● **引用文**
NTTドコモ代表取締役社長の吉澤 和弘氏

国際ローミングと端末販売が不振

 減収の要因として吉澤氏は、新型コロナウイルス感染症の世界的流行による国際ローミングの大幅な減少を要因の一つとして挙げた。また、端末販売数の減少も、要因の一つと指摘する。

 一方、スマートライフ関連事業を拡大できたことなどで、前年同期比+4.3%の増益を達成した。

通信事業

 携帯電話契約数は、前年同期比+2%の約8099万契約、解約率は0.46%に減少した。また、ドコモ光の契約数も前年同期比+10%の約680万件となった。

dポイントや金融・決済サービス

 dポイントクラブの会員数は約7815万人(前年同期比+8%)となり、dポイント利用額も1153億ポイント(22%)と大きな成長をみせている。

 金融決済取扱高は3兆1800億円(+33%)、dカード契約数は1355万契約(+13%)となった。

 d払いは、特に高い成長をみせた。d払い取扱高は昨年の2.4倍となる3320億円、d払いユーザー数は1.7倍の2999万人、取扱カ所は2.2倍の266万カ所となった。

 なお、「ドコモ口座」に関しては、同会見冒頭、吉澤氏から「申告分の補償の完了」「本人確認の厳格化」が発表された。

 ドコモ口座の不正引き出し被害の影響で、多くのユーザーが「スマホ決済」そのものに対するセキュリティ上の不安が高まったとし、ドコモとしては「不安をどのように払拭していくか」、「スマホ決済を活性化させる」取り組みをしていかなければならないとコメントした。

 また、吉澤氏はドコモ口座のように複数の事業者が絡むサービスについては、事業者が個々にセキュリティを高めるだけでなく、エンドツーエンドでセキュリティの確保や、本人確認がしっかりできる対策をした上で再拡大させていくのがドコモの役割だと指摘した。

災害対策、新たな料金プラン

 ドコモでは、東日本大震災を教訓に、震災以降1000億円以上を災害対策に投資してきた。「大ゾーン基地局」や「伝送路の多ルート化」などの災害対策は、これまでの災害でも役立っているという。

● **作業内容**
引用文をもとに、次の問いに答えよ。
1. 携帯電話の解約率は何%に減少したか。
2. d払い取扱高はいくらになったか。
3. ドコモは東日本大震災以降、災害対策にいくら投資してきたか。
記録は使わなくてよい。

● **提供情報**

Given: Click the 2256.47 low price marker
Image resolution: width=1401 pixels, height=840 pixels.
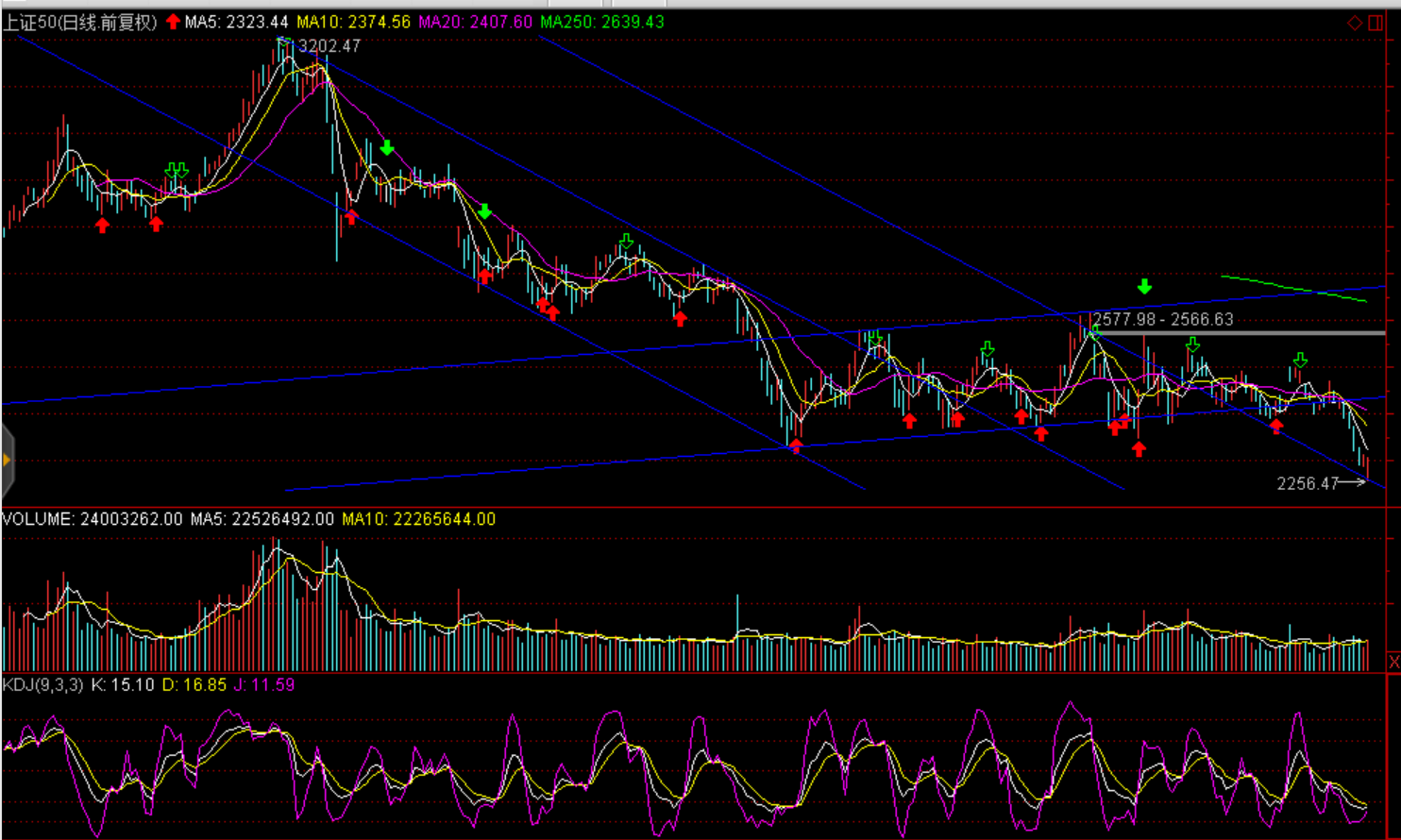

* * *

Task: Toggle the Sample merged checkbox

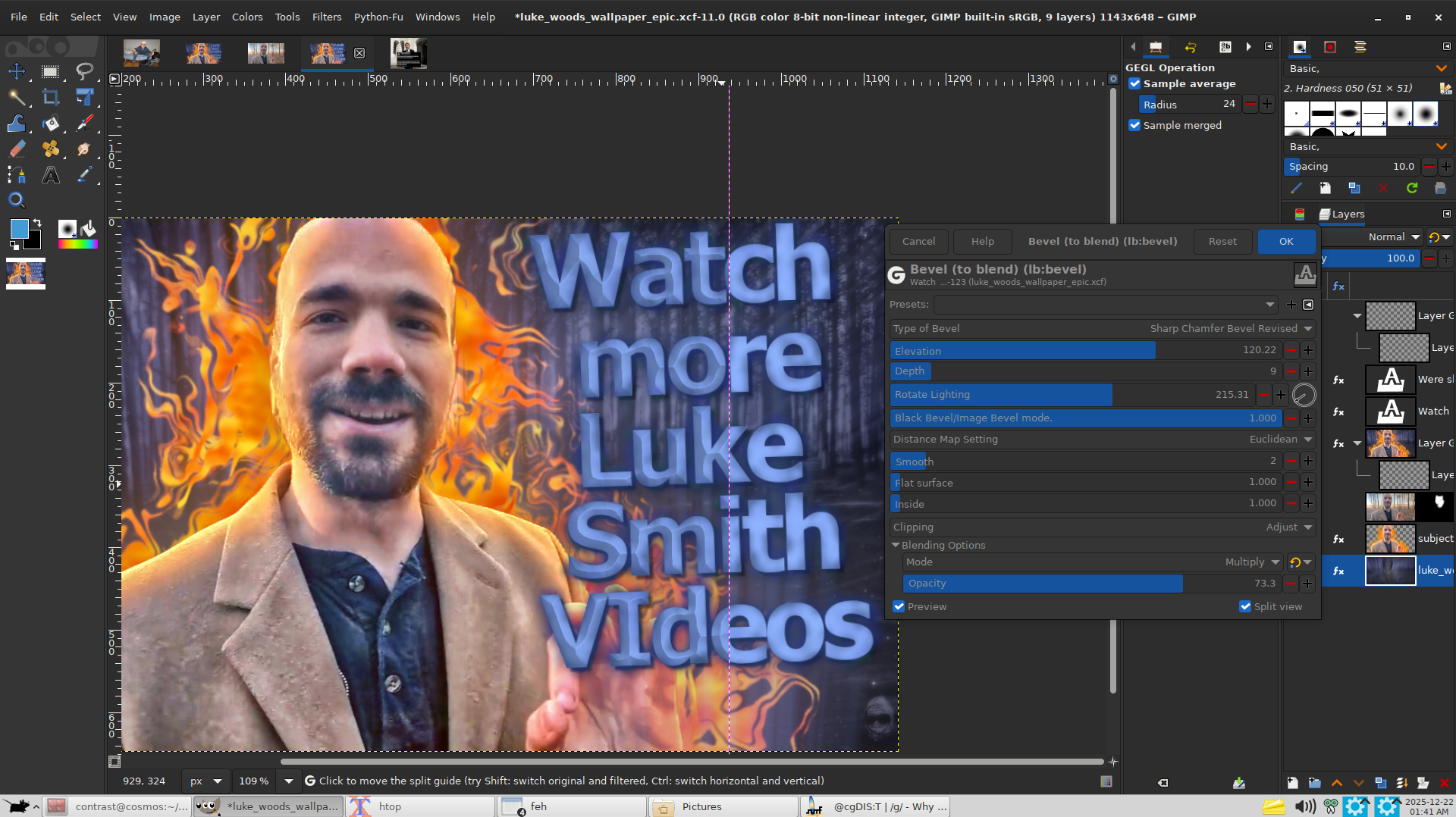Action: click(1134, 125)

● **期待される出力**
1. 0.46%
2. 3320億円
3. 1000億円以上